* What to do *
Each entry that follows is to be duplicated exactly, without its images.

[Excerpts from a dataset]
────────────────────
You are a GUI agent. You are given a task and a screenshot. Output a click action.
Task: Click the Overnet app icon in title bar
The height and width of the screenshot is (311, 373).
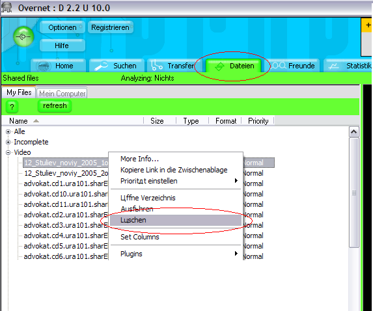(x=7, y=7)
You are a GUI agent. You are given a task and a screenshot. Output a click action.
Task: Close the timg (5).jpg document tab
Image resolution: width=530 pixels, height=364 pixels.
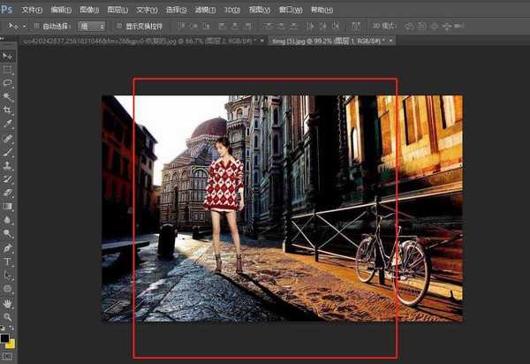tap(390, 41)
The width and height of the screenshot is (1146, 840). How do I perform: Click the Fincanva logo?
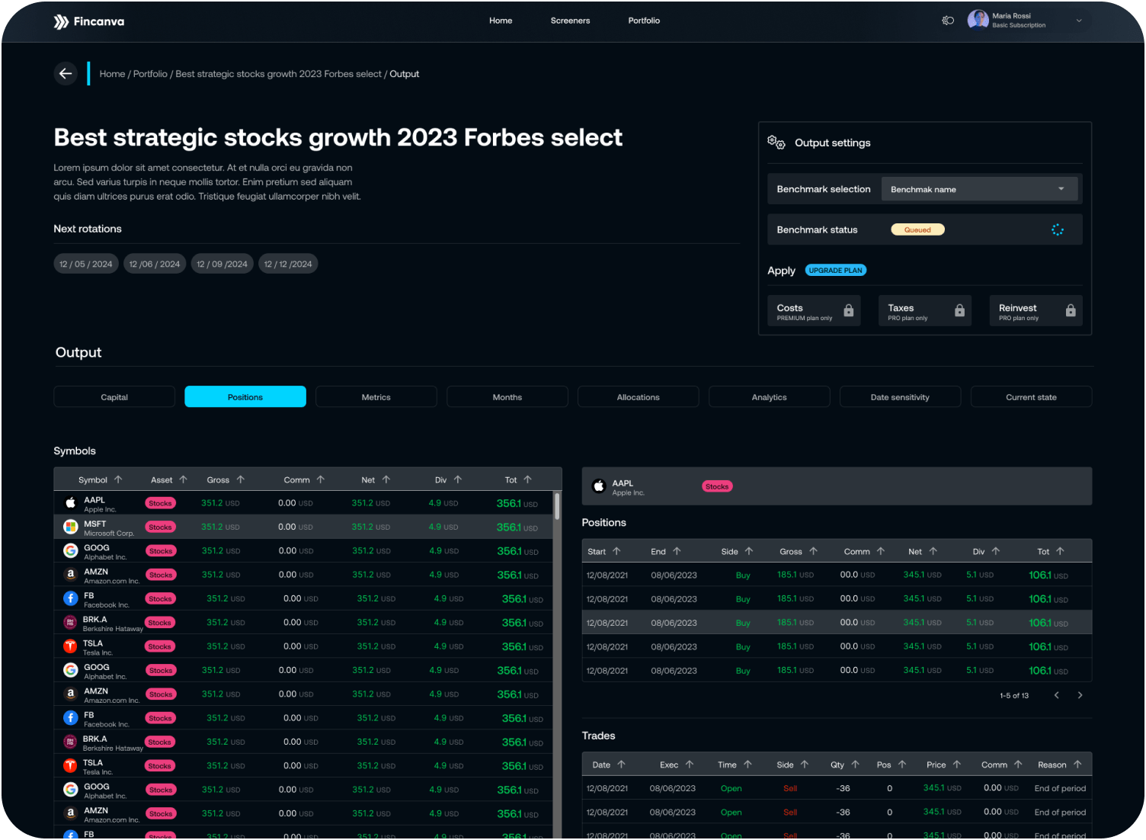(89, 21)
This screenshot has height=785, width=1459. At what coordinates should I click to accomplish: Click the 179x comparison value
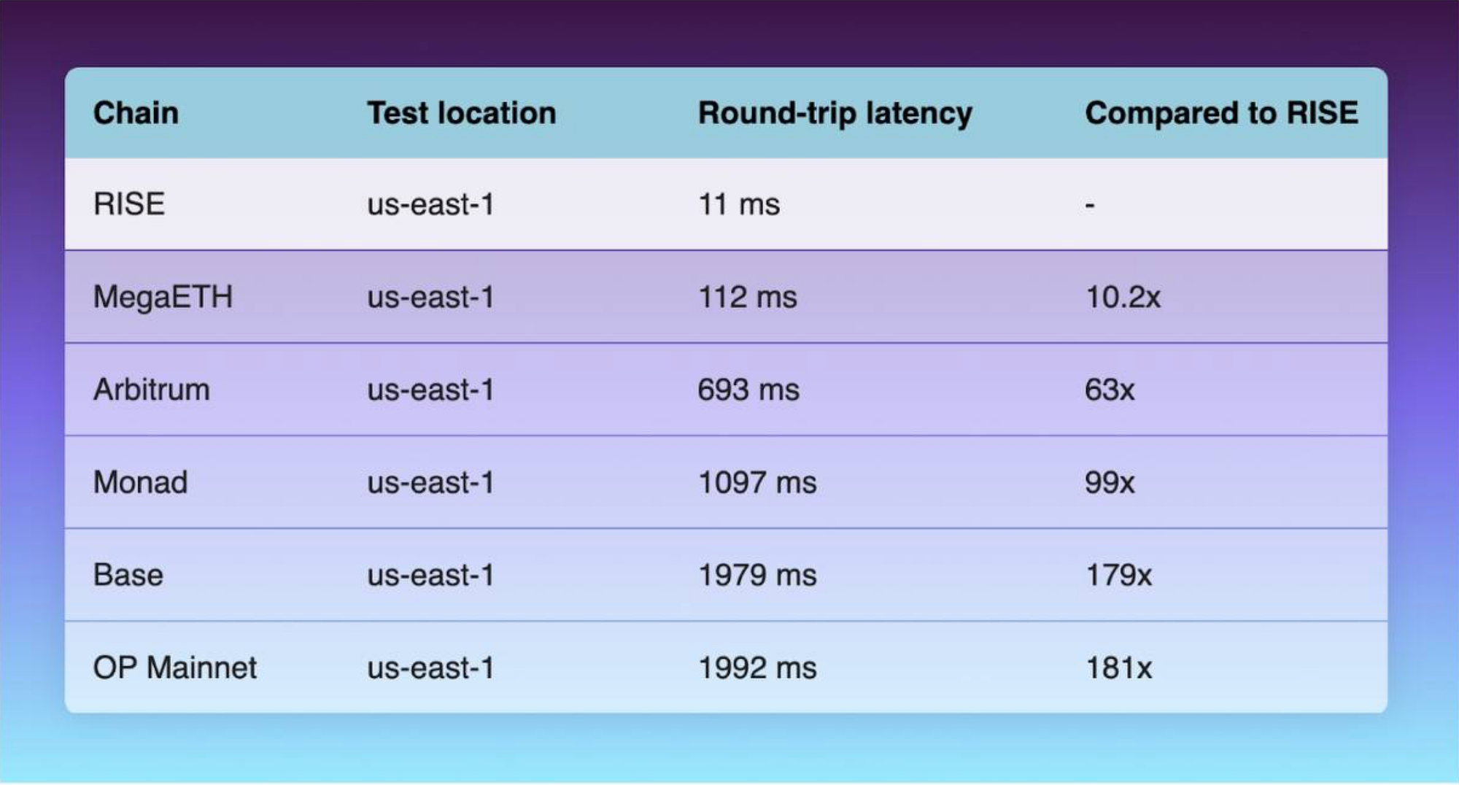click(1118, 575)
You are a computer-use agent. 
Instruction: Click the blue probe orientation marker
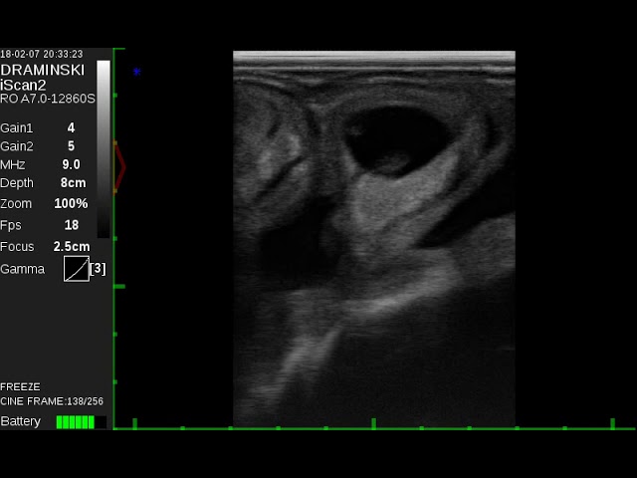136,72
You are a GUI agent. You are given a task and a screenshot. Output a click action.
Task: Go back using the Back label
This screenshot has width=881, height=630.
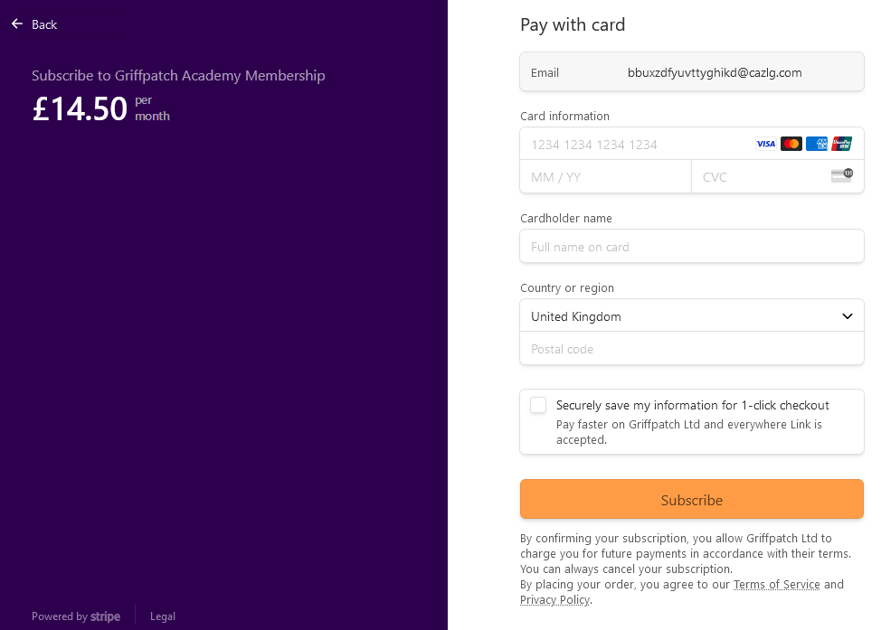tap(44, 24)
────────────────────
* Written response *
You are a GUI agent. You are given a task and a screenshot. Output a click action.
Task: Click the Overnet app icon in title bar
The height and width of the screenshot is (311, 373).
(x=7, y=7)
You are a GUI agent. You are given a task and a screenshot. Output a click action.
Task: Close the timg (5).jpg document tab
Image resolution: width=530 pixels, height=364 pixels.
tap(390, 41)
The width and height of the screenshot is (1146, 840). How do I perform: Click the Fincanva logo?
(89, 21)
This screenshot has height=785, width=1459. At what coordinates should I click to accomplish: Click the 179x comparison value
click(1118, 575)
You are a computer-use agent. 
Instruction: Click the blue probe orientation marker
136,72
You are a GUI agent. You are given a task and a screenshot. Output a click action.
Task: Go back using the Back label
This screenshot has width=881, height=630.
tap(44, 24)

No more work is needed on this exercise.